Learning circus skills provides a wide range of benefits to the participant – increased attention span and focus, personal and social growth, mental and emotional health – all the while within a non-competitive and fun atmosphere.
– From complex juggling patterns to understanding the dynamics of a diabolo or working on acrobatics with a partner, all significantly improve your problem solving skills.
– Object manipulation requires accurate, coordinated and timely movements, which results in greatly improved physical coordination benefiting daily life.
– With correct learning and through ongoing practice, the practitioner will see an increase in their ability to concentrate at the task at hand.
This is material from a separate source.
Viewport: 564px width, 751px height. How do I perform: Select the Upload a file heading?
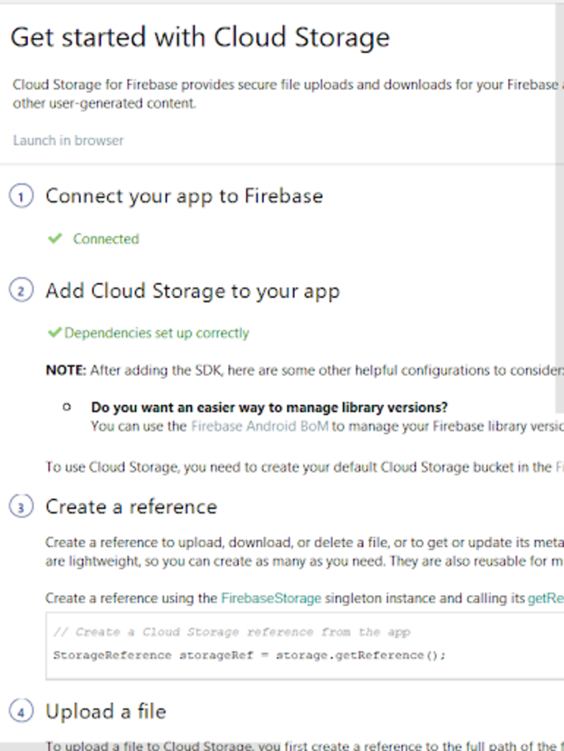106,712
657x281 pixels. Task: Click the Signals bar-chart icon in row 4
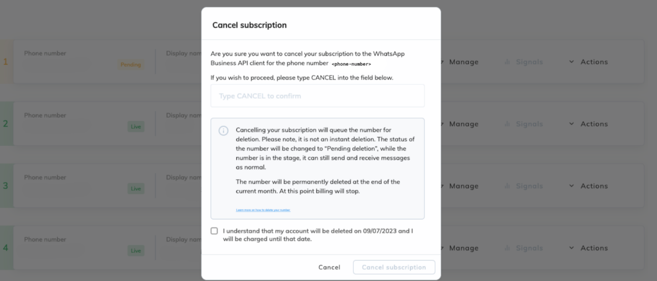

– Most circus disciplines require split second reactions. Those who practice circus skills will develop increased response rates the more they practice.
– A trick must be practiced many times before your muscles learn the knack to it, and dropping props is a fact of circus life. Patience is a virtue. It can grow on you.
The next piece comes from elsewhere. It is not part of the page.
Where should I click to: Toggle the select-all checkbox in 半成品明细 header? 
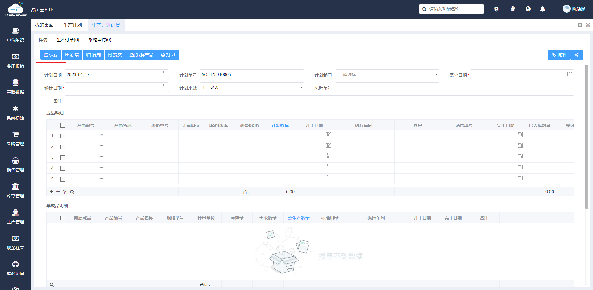62,218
– Equilibristics such as unicycling, tightwire, stilts and acrobatics improve the body’s natural sense of balance.
– Being able to reflect back on your hard work and having a nice trick to show for it is a great confidence booster. The more you advance at a given skill the more you feel a sense of achievement and confidence in your ability.
Fitness and flexibility
– Acrobatics, acrobalance, and aerial all lead to greater fitness and flexibility. Proper warming-up and stretching is essential to care for your body and should be practiced at all levels of circus.
– Circus is an art form as well as a form of physical and mental stimulation. Practicing allows the practitioner to be creative, explore and express themselves in a way they hadn’t before.
– Participants of all ages can learn and share in a safe, non-competitive atmosphere all the while making friends and having fun.
INCREASED brain mass
– Proven by science! According to research published in the journal ‘Nature Neuroscience’, juggling actually increases the amount of white matter in our brains and creates new neural pathways.